** Records provided follows **

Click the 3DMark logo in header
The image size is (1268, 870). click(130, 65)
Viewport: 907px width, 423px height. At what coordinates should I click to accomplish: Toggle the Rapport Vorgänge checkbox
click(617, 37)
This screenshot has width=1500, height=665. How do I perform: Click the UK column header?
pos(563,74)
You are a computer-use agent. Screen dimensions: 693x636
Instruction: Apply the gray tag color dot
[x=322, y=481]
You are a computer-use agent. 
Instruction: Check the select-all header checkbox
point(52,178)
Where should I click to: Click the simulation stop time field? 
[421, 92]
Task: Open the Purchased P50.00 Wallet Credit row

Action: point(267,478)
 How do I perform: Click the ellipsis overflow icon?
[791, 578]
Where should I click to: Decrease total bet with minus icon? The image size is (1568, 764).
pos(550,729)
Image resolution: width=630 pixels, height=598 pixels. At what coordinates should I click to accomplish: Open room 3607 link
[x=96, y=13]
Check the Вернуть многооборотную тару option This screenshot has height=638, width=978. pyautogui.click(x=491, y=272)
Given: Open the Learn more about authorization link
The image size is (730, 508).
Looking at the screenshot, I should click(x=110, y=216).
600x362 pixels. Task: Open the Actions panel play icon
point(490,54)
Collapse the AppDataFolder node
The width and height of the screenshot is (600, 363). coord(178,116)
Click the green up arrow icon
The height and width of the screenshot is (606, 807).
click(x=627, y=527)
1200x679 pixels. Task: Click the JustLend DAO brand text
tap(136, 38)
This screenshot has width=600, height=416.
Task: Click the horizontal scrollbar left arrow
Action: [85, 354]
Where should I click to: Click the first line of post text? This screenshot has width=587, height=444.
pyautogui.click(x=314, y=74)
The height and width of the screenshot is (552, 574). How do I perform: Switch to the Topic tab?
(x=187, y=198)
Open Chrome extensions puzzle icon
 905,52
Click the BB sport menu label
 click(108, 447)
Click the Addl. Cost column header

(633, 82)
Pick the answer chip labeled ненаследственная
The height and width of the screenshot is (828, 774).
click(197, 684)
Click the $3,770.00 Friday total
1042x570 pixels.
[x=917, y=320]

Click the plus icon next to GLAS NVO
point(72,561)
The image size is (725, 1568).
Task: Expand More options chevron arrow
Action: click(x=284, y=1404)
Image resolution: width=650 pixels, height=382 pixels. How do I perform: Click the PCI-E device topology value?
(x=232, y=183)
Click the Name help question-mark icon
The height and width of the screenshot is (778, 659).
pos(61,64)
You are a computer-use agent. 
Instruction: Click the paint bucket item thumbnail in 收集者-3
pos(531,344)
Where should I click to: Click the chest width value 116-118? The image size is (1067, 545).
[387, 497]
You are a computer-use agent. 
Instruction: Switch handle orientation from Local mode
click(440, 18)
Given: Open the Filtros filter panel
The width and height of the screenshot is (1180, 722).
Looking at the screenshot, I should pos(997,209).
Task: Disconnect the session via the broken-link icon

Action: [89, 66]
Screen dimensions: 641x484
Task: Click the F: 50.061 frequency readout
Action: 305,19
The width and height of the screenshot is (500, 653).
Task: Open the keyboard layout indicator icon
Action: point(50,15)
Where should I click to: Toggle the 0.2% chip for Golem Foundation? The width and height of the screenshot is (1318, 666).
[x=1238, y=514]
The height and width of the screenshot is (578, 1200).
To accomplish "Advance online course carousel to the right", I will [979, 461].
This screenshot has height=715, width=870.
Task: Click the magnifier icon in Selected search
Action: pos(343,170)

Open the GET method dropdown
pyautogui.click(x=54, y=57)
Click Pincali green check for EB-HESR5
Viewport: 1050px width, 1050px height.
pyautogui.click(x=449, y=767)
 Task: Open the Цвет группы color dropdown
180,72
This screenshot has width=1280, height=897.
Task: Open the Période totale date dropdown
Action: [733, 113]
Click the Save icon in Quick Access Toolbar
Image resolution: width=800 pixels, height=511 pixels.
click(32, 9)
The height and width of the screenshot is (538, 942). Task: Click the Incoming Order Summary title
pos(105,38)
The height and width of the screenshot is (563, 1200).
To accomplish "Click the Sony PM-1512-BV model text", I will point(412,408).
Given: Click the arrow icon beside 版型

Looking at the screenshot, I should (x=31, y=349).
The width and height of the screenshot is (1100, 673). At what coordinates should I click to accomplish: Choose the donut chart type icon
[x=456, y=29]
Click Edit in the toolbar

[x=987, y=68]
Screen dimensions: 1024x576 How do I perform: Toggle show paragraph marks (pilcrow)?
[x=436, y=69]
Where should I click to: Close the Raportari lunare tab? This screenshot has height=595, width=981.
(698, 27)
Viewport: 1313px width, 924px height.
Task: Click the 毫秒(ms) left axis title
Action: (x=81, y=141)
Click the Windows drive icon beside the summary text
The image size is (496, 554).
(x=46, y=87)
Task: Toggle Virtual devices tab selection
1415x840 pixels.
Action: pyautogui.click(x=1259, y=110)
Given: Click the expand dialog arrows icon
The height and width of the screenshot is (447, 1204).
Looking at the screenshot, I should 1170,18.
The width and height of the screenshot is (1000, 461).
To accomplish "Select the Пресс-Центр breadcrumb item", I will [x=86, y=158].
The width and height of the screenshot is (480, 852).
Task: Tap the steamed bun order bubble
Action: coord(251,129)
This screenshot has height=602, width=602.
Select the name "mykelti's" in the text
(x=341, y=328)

** End of Records provided **

◆ Aim of the exercise ◆
Please list every line of the records that contains "green".

◆ Output for this exercise ◆
Click the green up arrow icon
Click Pincali green check for EB-HESR5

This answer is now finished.